I am 40 years old and live alone. That's statement reads as depressing and yet for the most part, about 90%, it actually describes to me happy things. I've come to learn that I ca reach a joy alone which is impeded upon with others around me. I'm not good at sharing the tv for example. Each hour of my life wasted doing something for others irks me. I'm selfish, true. But I'm honest about that. I like to present myself honestly. I believe I'm not the only one but have seen that society operates on a fake mask of being interested in others. It's a manipulation to get what you want rather than coming out and just saying it. Humans need other peoples 'congratulations'.
The birth of my son was a defining moment for me but not from the moment he was born. The effects took over twelve months to start because he was just a new bag of skin at first with the magic still wrapped up in his tiny body. He merely represented a glorious thing back then. Now he's my biggest friend and easily proudest achievement.
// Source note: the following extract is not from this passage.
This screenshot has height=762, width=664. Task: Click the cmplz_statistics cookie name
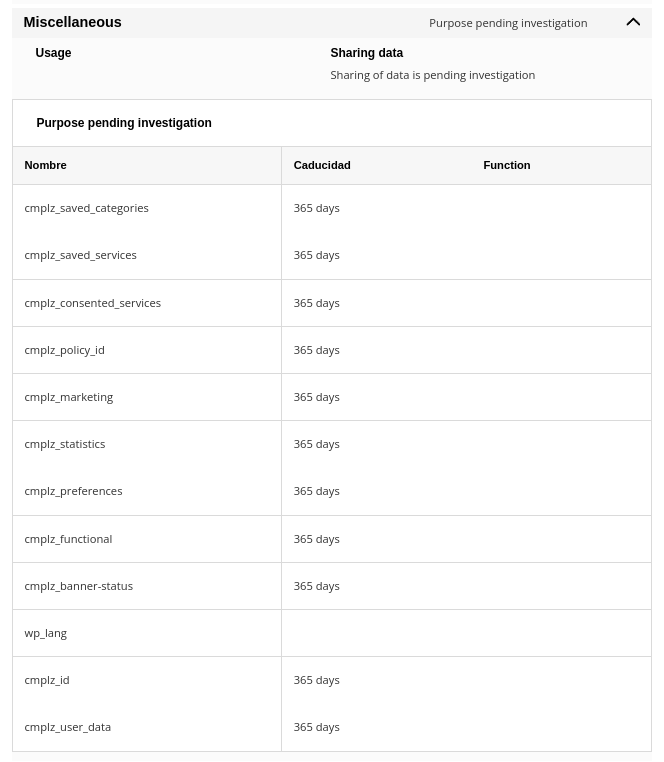(64, 444)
My life revolves around he and I.
One day I'm all about him and the next I'm all about him because I have him on practically a two day rotation. We orbit each other closely.
The reson for this basic speech is that I 'intend' to make this blog have my experience of life better documented than it has been recently. We'll have to see how that goes.
It's Sunday today and 7:05am. I'm sat drinking a coffee waiting for the gym to open as I hit the gym at 8am on the weekend. I've pulled a muscle twice so far and I really hope that can be avoided today. Having given up alcohol three years ago and having started the gym 9 weeks ago, I've started to eat much much healthier and drink lots of water.
My main worry is that in the end I'll drop dead like that Bee Gee's guy did who lived a similarly tee total life.
But on a day to day basis I feel better about myself and the DEMONS which live deep inside me and starved of energy by not being fuelled by alcohol or recreational drugs. I'm awkward enough without them.
This afternoon I will be going to a double bill at the cinema as films are my biggest hobby and have been since I can ever remember. I love watching tv series and being whisked away on different adventures rather than say, playing sport or doing things myself. I guess this was why I joined the gym also- to counteract that level of sitting.